Stored data:
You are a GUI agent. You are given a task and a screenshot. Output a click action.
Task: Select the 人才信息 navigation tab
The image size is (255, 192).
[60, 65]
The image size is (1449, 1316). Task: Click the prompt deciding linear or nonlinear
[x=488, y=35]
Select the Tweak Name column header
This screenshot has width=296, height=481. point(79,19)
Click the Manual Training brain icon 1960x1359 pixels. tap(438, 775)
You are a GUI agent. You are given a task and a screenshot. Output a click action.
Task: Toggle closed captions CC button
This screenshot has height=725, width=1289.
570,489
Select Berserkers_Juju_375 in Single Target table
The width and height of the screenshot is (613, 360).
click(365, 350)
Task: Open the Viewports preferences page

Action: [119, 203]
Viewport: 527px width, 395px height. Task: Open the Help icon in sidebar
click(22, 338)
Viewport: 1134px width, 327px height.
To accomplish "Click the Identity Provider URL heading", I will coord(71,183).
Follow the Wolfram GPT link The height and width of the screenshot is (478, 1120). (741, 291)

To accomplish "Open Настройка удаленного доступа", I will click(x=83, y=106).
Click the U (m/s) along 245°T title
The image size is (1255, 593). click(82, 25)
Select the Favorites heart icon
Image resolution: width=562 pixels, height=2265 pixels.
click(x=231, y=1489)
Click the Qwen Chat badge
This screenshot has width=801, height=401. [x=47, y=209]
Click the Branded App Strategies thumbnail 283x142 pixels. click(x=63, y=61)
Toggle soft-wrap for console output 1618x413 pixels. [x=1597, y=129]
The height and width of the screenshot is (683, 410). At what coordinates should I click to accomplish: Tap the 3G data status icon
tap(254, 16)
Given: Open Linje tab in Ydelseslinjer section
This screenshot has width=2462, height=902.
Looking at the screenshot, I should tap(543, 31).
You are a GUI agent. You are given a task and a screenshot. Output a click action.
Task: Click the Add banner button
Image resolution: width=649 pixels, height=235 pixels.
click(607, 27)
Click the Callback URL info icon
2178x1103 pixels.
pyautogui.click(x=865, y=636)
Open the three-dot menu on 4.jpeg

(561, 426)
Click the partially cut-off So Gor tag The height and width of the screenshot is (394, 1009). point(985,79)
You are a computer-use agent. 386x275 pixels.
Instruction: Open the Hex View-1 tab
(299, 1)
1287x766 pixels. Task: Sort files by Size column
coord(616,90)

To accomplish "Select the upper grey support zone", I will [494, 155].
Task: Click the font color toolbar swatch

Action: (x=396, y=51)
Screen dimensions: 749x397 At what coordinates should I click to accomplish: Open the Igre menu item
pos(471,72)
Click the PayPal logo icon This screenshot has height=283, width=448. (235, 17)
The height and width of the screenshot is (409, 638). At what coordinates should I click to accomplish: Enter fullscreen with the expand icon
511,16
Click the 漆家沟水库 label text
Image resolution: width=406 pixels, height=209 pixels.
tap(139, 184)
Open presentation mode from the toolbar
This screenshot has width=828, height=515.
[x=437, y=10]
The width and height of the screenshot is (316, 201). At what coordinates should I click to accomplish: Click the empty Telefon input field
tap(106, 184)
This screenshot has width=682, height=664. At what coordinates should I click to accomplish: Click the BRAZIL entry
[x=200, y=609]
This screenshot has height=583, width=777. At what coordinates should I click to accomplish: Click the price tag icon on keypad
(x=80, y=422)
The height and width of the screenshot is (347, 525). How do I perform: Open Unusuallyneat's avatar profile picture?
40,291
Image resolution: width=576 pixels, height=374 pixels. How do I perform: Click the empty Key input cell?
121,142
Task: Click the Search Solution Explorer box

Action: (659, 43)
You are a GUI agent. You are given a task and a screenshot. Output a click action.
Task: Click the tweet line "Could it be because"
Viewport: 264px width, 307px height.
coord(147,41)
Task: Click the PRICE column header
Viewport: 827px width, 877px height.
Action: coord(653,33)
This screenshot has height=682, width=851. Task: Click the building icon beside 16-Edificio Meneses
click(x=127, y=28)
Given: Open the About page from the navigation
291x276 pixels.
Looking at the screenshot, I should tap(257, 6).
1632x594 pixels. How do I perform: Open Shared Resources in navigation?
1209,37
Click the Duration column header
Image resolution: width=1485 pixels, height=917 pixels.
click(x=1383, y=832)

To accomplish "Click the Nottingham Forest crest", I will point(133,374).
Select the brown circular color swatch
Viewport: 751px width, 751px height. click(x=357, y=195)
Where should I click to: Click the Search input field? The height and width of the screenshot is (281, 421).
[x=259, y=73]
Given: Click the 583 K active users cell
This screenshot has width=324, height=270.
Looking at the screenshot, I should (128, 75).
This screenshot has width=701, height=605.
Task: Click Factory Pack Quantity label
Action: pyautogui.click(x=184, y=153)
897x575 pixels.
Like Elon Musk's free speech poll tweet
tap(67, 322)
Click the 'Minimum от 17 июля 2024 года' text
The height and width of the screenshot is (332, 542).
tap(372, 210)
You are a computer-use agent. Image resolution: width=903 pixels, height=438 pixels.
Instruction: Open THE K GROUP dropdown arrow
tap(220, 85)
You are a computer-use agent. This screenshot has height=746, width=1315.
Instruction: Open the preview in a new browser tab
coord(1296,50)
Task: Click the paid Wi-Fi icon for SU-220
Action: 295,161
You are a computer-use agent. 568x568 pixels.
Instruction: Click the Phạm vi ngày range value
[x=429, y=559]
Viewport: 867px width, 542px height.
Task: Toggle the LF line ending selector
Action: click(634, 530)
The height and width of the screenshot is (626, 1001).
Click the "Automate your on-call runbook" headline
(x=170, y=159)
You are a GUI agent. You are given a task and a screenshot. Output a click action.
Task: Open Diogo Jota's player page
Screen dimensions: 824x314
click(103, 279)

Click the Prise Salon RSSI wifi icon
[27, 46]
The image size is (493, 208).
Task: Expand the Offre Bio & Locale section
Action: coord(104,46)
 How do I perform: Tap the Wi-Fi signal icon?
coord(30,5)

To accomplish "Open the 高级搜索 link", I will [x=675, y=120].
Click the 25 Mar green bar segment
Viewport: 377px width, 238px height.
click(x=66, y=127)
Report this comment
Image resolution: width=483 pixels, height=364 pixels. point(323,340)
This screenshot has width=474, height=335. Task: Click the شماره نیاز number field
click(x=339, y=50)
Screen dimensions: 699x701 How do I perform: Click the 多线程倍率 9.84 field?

What you have to do:
Return every line of the records in which the word "will" is found.

Response for this exercise:
To accomplish "Click the Identity Provider URL heading", I will coord(71,183).
To accomplish "Open Настройка удаленного доступа", I will click(x=83, y=106).
To accomplish "Select the upper grey support zone", I will [494, 155].
To accomplish "Click the Nottingham Forest crest", I will point(133,374).
To accomplish "Open the 高级搜索 link", I will [x=675, y=120].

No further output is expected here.